[Source records]
******

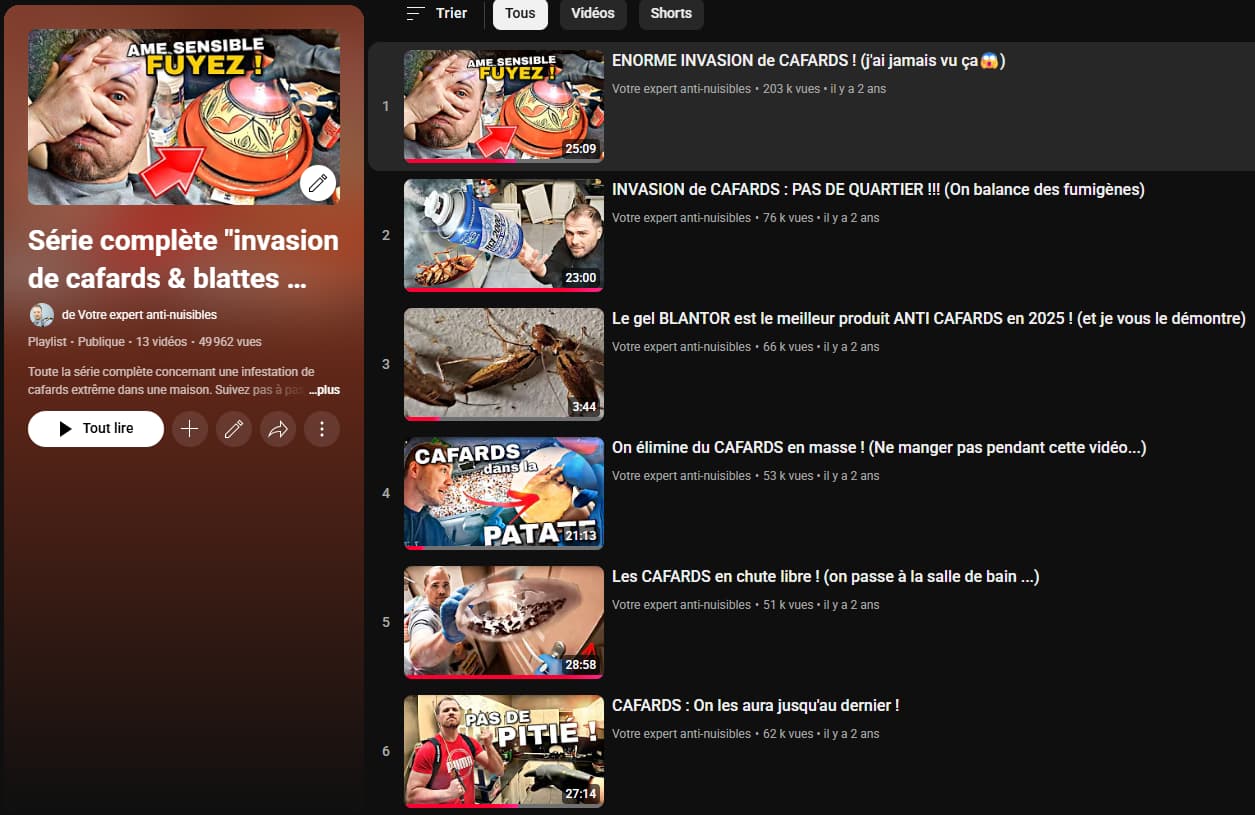
Task: Click the Votre expert anti-nuisibles channel avatar
Action: point(41,314)
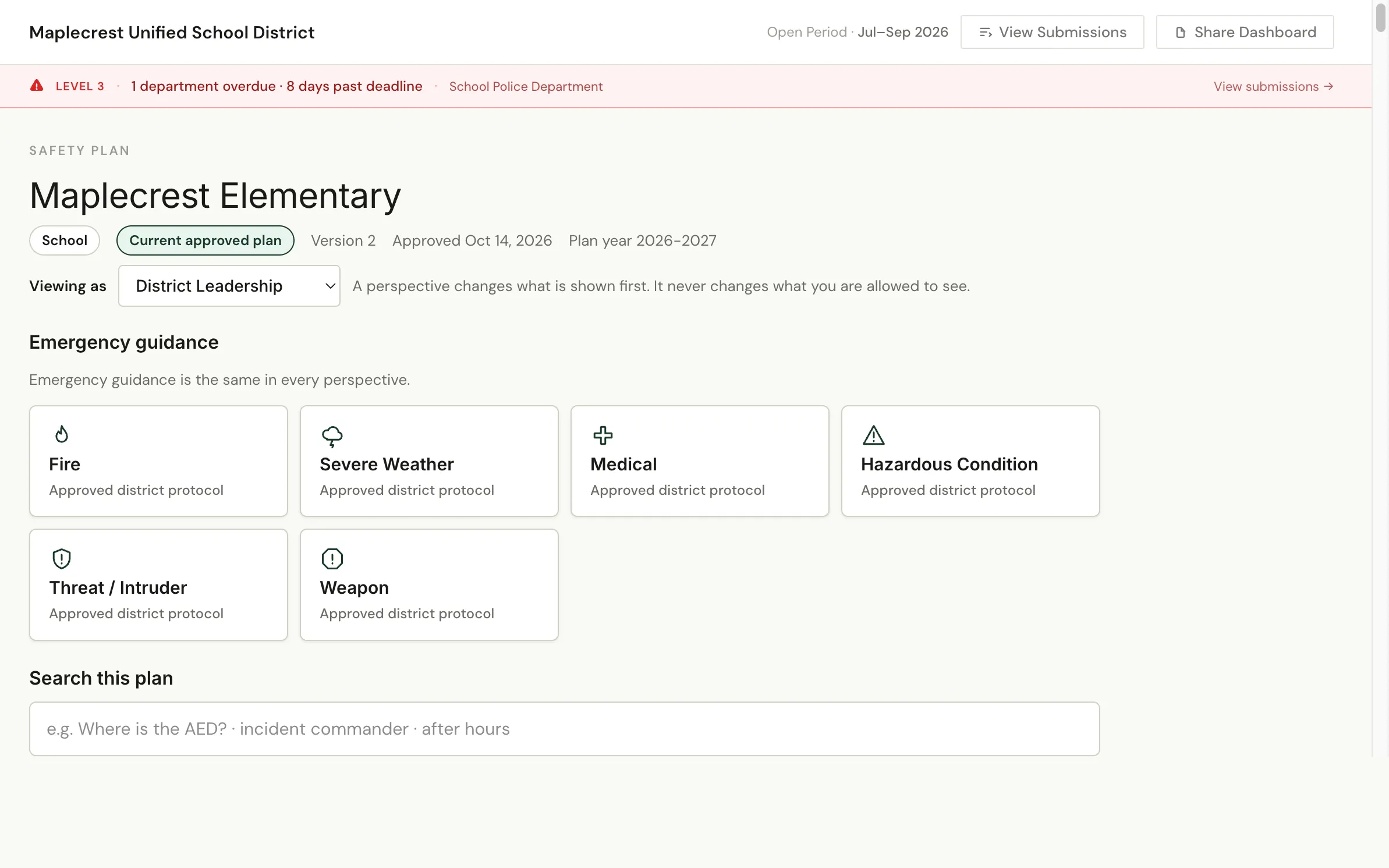This screenshot has width=1389, height=868.
Task: Click the list icon in View Submissions
Action: [x=985, y=33]
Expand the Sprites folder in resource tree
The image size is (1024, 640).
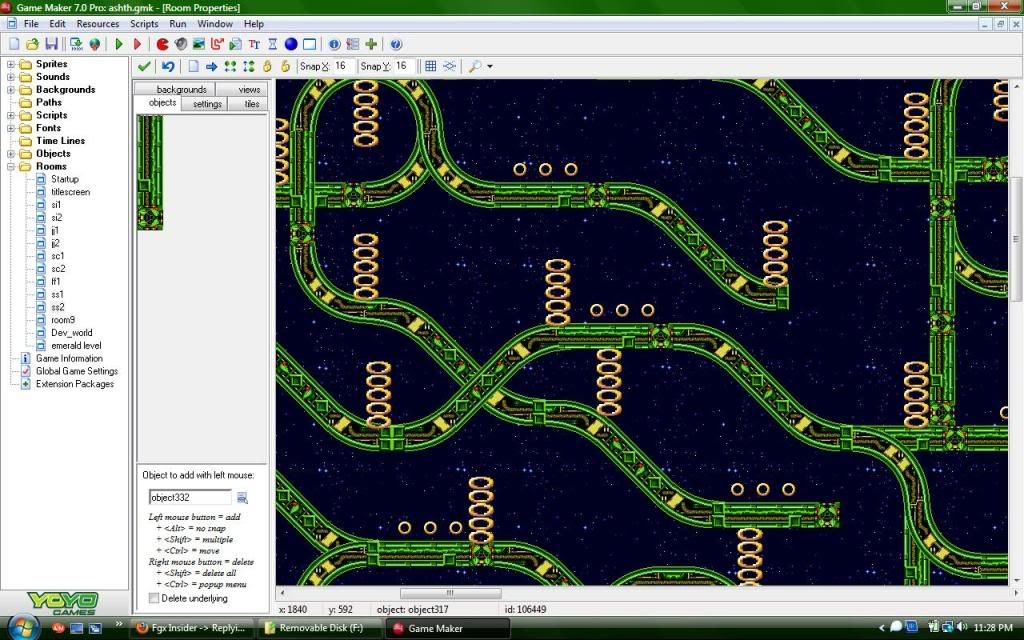[12, 64]
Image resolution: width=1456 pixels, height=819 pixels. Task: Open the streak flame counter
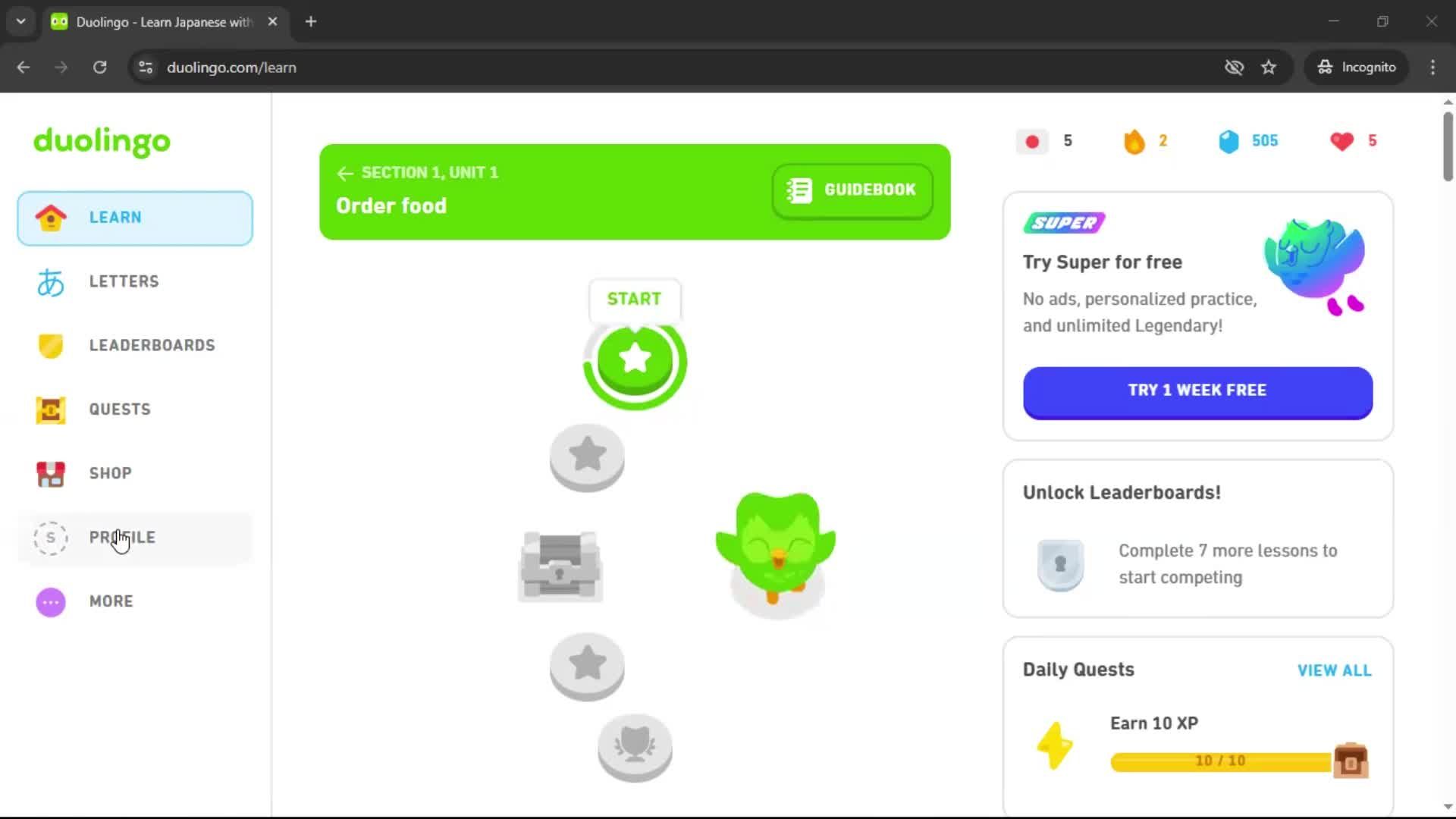pyautogui.click(x=1134, y=141)
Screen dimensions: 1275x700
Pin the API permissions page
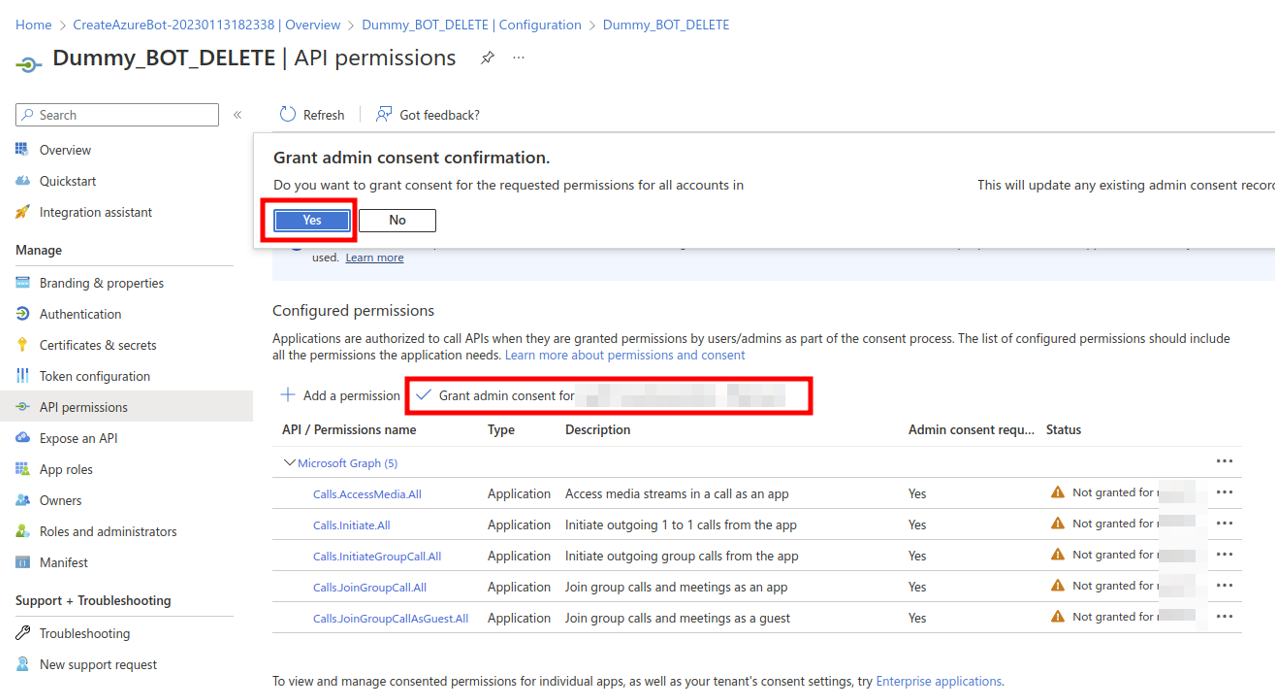click(x=487, y=58)
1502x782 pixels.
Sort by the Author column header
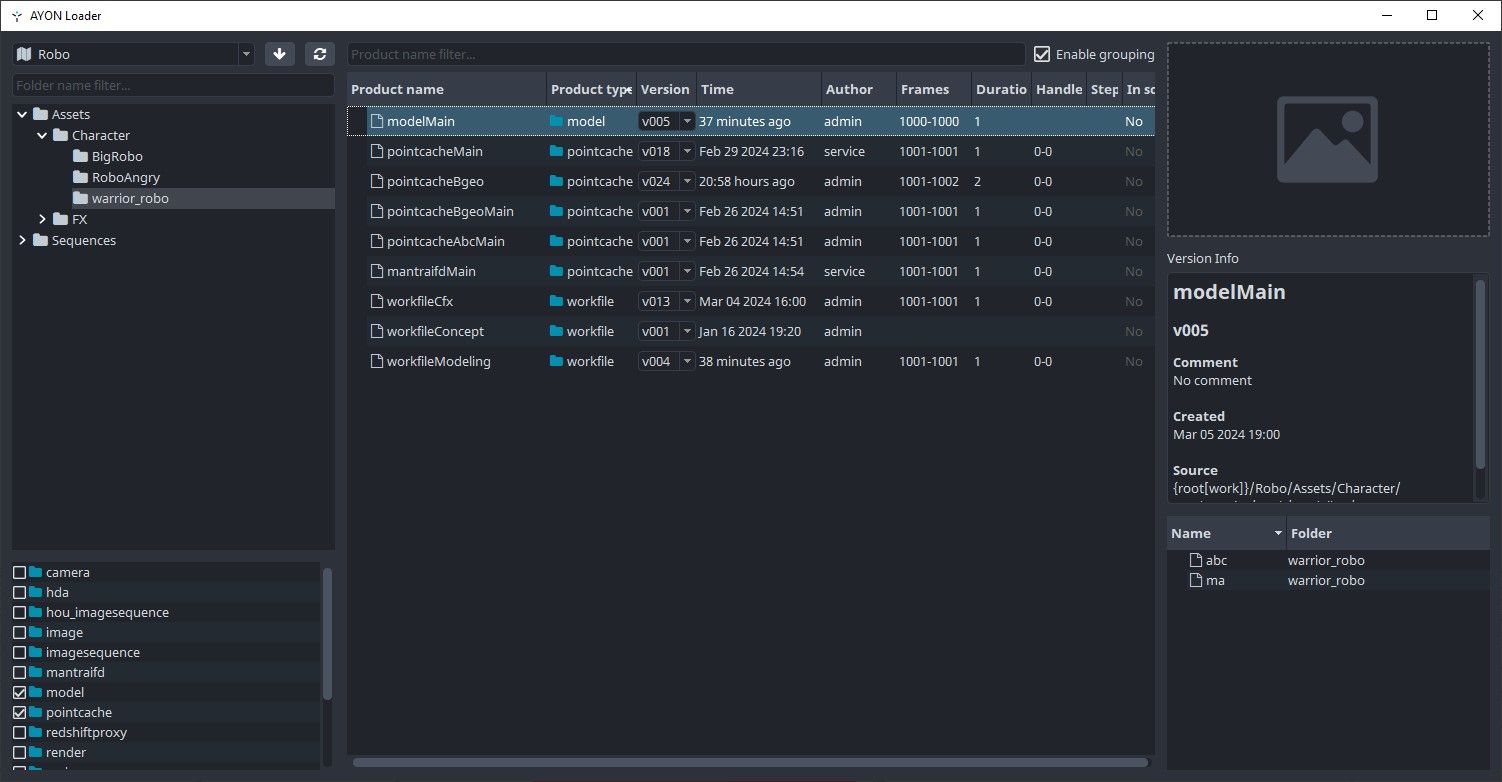[848, 89]
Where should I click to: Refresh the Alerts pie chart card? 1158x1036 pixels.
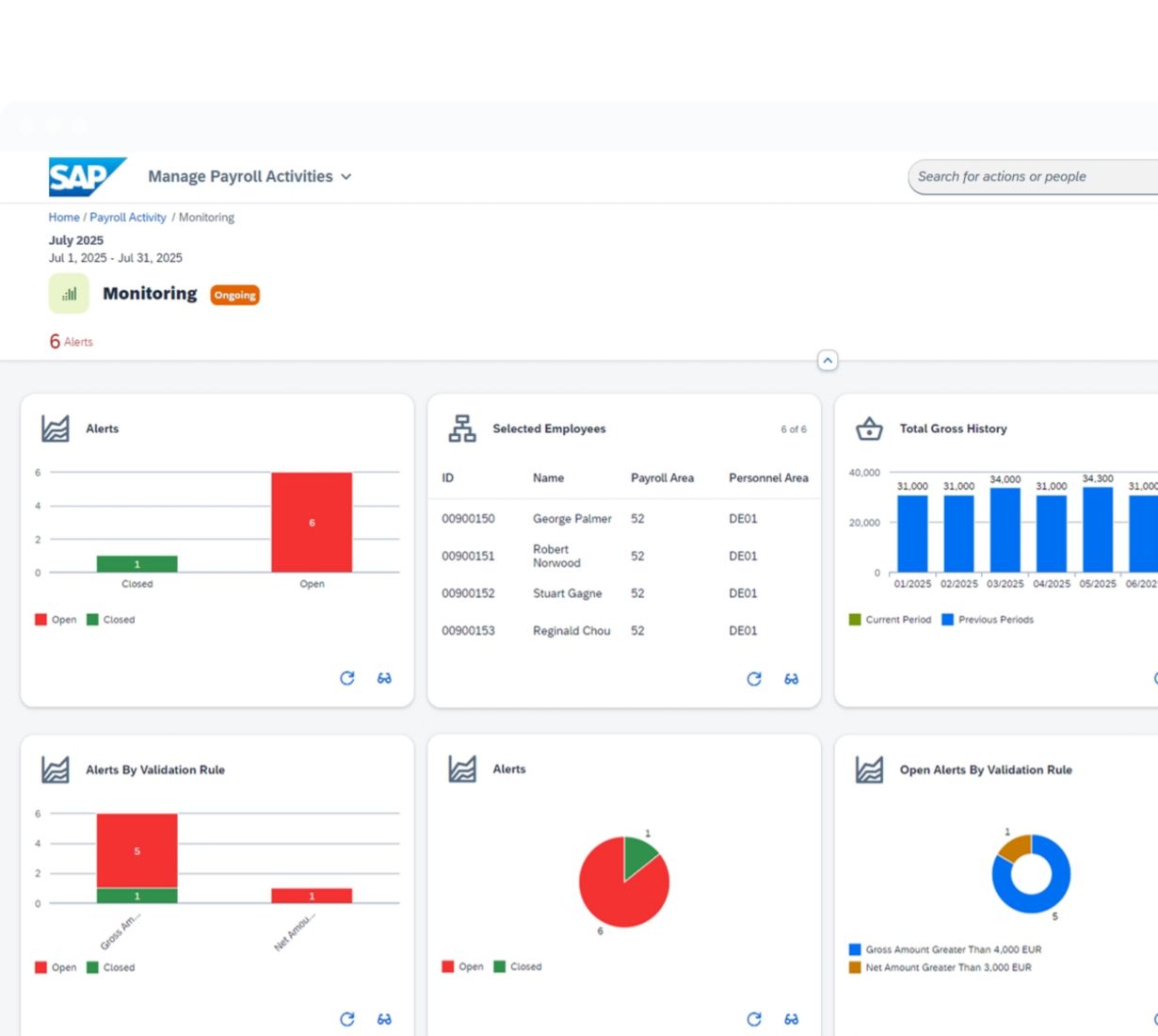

******

Work required: Write out, word for word, the lines running from the one containing "Screen dimensions: 1275x700" to the end of the data above; the pictures are to be left out.

Output for this exercise:
Screen dimensions: 1275x700
Pin the API permissions page
click(x=487, y=58)
1502x782 pixels.
Sort by the Author column header
[848, 89]
Where should I click to: Refresh the Alerts pie chart card? 1158x1036 pixels.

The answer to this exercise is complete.